How do multimeters work?

Question

I am helping a high school student with a physics experiment on internal resistance of a cell. My background is in chemistry, not physics.

Browsing SE for lab design, Measurement of internal resistance of a battery pops up. Now the high school lab cannot generate square waves so I was looking for alternatives.

I understand that in an open circuit, emf is the same as the voltage across the cell. The school does not have a potentiometer. There are videos such as this video at 4:20 that shows an open circuit, with an emf measurement. But wouldn't the cell form a circuit with the multimeter, thereby voiding the set up because the current is non-zero?

Please kindly point out what I am missing, and provide me with tips on how to avoid shorting the circuit and/or the multimeter. Thank you!

Answer 1

The multimeter does indeed form a circuit with the cell. The multimeter is designed to have a very high resistance, such as 10 mega-ohms, when in voltage mode. So the current is nearly zero - it's nearly an open circuit. Because the current is so small we assume it makes no noticeable difference and call it an open circuit. If you have a \$2V\$ cell and a \$10M\Omega\$ meter, the current is \$0.2\mu A\$.

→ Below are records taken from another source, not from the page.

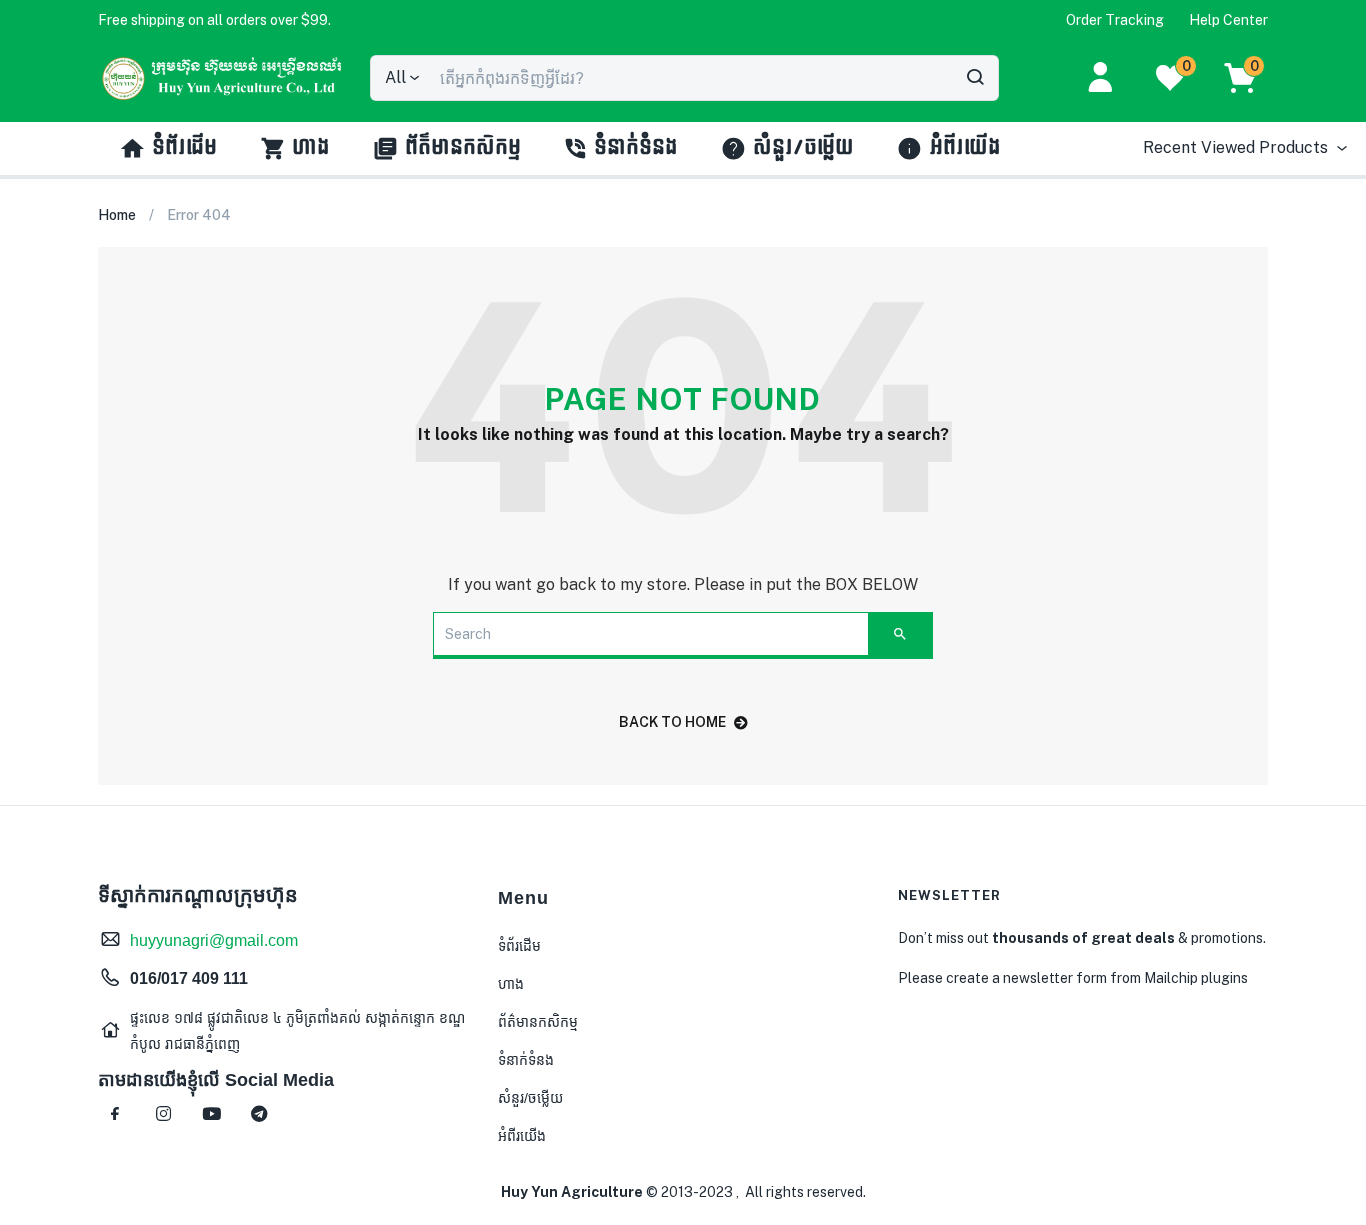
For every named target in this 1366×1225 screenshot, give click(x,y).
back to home (672, 722)
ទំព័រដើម (185, 148)
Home (117, 215)
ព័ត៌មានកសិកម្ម (464, 148)
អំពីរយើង (966, 148)
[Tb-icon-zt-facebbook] (115, 1114)
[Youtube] (211, 1114)
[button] (214, 20)
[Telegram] (259, 1114)
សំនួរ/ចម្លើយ (804, 148)
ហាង (312, 148)
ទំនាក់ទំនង (637, 148)
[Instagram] (163, 1114)
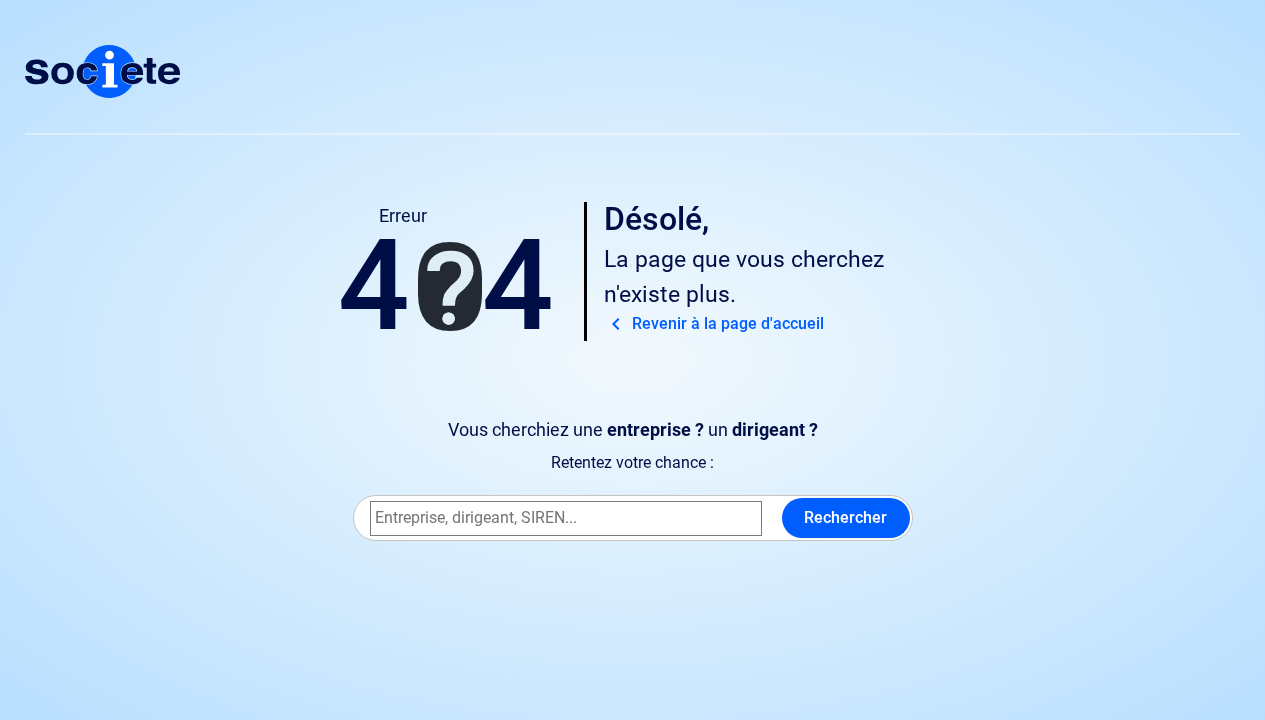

If the cell's resistance isn't much lower than the multimeter, then you do need to calculate a correction, or use a different kind of measurement. For example, you could measure the voltage with different amounts of current, and then calculate what the voltage would be with zero current (open circuit).

(Likewise, the multimeter is designed to have a very low resistance in current mode - an approximate short circuit)

Answer 2

You can measure the internal resistance by applying a reasonable load (the definition will vary depending on the cell construction and intended use) and measuring the change in output voltage. Since batteries are not simple ideal voltage sources with fixed resistances in series (as they are sometimes modeled) the voltage drop will not necessarily be proportional to the current drawn, it will change with the time the load is applied (and how long since a load was last applied) and with environmental variables such as temperature. Also, of course, with state of charge of the cell.

If we think of it as a simple resistance in series with and ideal voltage source, then applying a load of R1:

^{simulate this circuit – Schematic created using CircuitLab}

Open circuit voltage is 9.000V. Voltage with 100 ohm load is 8.824V, so a current of 88.24mA drops 0.176V so the internal resistance must be 2.0Ω in this case. As it happens that's the default internal resistance in Circuitlab for a 9V battery.

If the load is relatively light then the voltage change will be small so you need a good resolution meter that will be stable during the measurements.

Answer 3

To add some background clarification to the excellent answers already given. There is a conundrum under this question which bears some explanation.

What we ideally want to do is measure electric potential without drawing ANY current. In practice this is rather difficult. There are physics techniques such as using an electroscope, but these are too impractical for most electronic engineering situations.

So what we do is measure while drawing a very small and known current. That is, we use a meter with a known, very high input, resistance. "High" is of course a relatiuve term; for most multimeters it is 10M ohm, which is chosen to work well enough with general purpose circuits which will use resistances typically in the ohms or kilohms region.

However we should always remain aware of what we are doing, in order to make allowances when working with "high impedance" circuits. This might occasionally be a concern when working with sensitive FET based circuits that (for instance) work with a capacitive transducer, such as an electret microphone. These circuits are designed to have impedances in excess of 100 Mohms or more, and we would not expect them to work properly with our multimeter connected. Indeed the reading obtained might well differ from the voltage in the circuit in normal operation, due to the excessive load presented by it.

For your purposes, you expect the load resistor to be perhaps a few hundred ohms or so. Measuring with a device with 10M input has a negligible effect : yes, we are drawing current, however such a small one that it can be disregarded.